OpenAI is facing yet another lawsuit, the artificial intelligence has been sued by two US authors in San Francisco federal court over its unauthorised collection of information across the web to train its artificial intelligence chatbot. The authors claim that ChatGPT infringes on the copyrights to their novels.
On Wednesday the San Francisco federal court alleged that OpenAI “relied on harvesting mass quantities” of copyright-protected works and that it used the work “without consent, without credit, and without compensation.”
OpenAI is allegedly been using over 300 000 books, including from “shadow libraries” that offer copyrighted books without permission to train its AI system. Plaintiffs include source-code owners against OpenAI and Microsoft’s GitHub, and visual artists against Stability AI, Midjourney and DeviantArt.
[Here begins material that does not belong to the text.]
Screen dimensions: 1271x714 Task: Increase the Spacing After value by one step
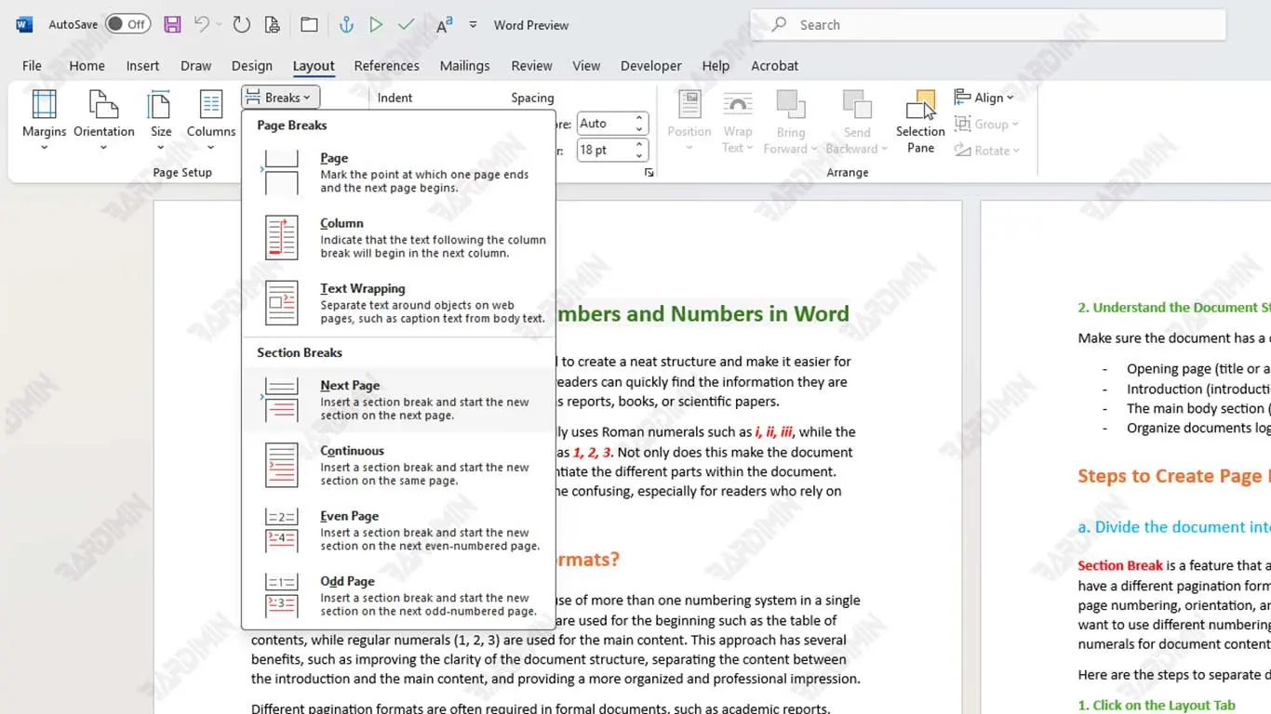coord(639,145)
“They copied the books from a website called Smashwords.com that hosts unpublished novels that are available to readers at no cost,” states the complaint. “Those novels, however, are largely under copyright. They were copied into the BookCorpus dataset without consent, credit, or compensation to the authors.”
The authors’ lawyer Joseph Saveri, who also represents programmers in the proposed class action against OpenAI and Microsoft wrote, “These flagrantly illegal shadow libraries have long been of interest to the AI-training community: for instance, an AI training dataset published in December 2020 by EleutherAI called ‘Books3′ includes a recreation of the Bibliotik collection and contains nearly 200,000 books.”